As a long-time Sibelius user before Dorico, this is something that I didn't like about Sibelius. The number of times that I was trying to select a note or something to change the note, but instead I was selecting everything else, and then I would have to zoom in or move other objects out of the way so that I could get at the object I wanted, and then move those other objects back to where they were supposed to be. Or I would move things by accident. A single misclick and I would send objects flying - that happened fairly often, and I didn't always notice. This was especially the case in really cramped situations where there were a lot of objects. So, I really like having the accidental moves locked down by the mode. Besides, in Dorico, a lot of things you need to move can be moved without having to actually adjust the object in engrave mode. For instance, dynamics can be grouped so they are vertically aligned, etc.
 
I’ve used Sibelius for years, but bought Dorico with the version 5 release and, if I’m honest, don’t find it as brilliant as I thought it would be.

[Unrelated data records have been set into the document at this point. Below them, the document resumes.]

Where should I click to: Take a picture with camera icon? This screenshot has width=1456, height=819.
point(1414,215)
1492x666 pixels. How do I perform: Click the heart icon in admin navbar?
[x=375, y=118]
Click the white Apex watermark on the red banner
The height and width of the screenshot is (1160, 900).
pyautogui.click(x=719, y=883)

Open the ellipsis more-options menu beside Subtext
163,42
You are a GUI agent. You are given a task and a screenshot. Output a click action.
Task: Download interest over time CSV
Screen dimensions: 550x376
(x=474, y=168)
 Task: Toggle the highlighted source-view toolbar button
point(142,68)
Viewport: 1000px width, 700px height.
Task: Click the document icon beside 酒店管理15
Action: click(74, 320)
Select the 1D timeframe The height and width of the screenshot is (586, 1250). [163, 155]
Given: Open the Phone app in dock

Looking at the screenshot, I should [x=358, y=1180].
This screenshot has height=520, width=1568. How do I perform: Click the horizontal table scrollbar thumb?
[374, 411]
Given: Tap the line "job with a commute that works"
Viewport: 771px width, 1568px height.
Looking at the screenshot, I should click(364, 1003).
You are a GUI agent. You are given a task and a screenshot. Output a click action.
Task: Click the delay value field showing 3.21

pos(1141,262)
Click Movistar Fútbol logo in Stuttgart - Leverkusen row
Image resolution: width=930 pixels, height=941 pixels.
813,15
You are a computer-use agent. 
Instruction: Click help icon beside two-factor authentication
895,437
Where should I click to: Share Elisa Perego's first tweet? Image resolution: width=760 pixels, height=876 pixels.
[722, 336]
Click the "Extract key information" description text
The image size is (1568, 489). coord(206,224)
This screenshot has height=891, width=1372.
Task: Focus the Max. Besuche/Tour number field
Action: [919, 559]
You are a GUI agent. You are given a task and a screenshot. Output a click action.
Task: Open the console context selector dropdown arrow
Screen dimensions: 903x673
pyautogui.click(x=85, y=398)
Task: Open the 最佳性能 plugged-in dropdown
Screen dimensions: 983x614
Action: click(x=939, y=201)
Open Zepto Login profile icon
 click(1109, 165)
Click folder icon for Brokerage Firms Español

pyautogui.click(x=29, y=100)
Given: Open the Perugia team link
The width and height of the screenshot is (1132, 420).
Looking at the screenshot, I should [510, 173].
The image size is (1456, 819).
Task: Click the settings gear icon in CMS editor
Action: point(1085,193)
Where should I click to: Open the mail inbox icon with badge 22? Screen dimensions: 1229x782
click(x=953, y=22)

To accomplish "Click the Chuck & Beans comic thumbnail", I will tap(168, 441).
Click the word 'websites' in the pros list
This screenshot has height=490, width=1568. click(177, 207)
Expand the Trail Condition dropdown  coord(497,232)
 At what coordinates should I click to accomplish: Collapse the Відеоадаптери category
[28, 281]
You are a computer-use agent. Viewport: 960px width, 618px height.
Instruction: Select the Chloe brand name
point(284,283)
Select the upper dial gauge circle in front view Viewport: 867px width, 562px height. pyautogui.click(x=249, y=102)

I really like the flows, and the separate modes for writing, playback, engraving etc, but there is plenty that I struggle with!

Condensing never achieves a result I prefer to Sibelius..yes..it’s a button click, but I find I have to tweak everything to get the look I want, and ends up being slower than when I reduce staves in Sibelius.

I miss plugins (I cannot find a proof reading one anywhere) and with the Graphical Midi Tools plugin you can automate everything as well inside Sibelius so I don’t need to use a DAW.

The only thing I really wish Avid would sort out is Sibelius’s mixer..my word it’s rubbish, I’ll admit that in this area Dorico is way better..but Vienna Ensemble and Pro work brilliantly so I host my samples there..but sometimes it would be nice to host them natively and have access to a decent mixer!
 
I bought Dorico around 1.5, after 20+ years with Sibelius, but only played around a little bit with it on weekends and on personal projects. I took my time and slowly learned how to use it, without any pressure. At the beginning, I was just like everyone else, why did they make it like this? What a terrible design decision!

I stayed with Sibelius 'professionally' until about Dorico 3. At that point I discovered Stream Deck and I started using both with it. Within a month or two I realise, not only am I going a lot faster with Dorico, but I'm also getting much better results. I find Sibelius clunky and awful when it comes to layout. The Engrave Mode allows me to adjust things much faster, without any danger of altering the music.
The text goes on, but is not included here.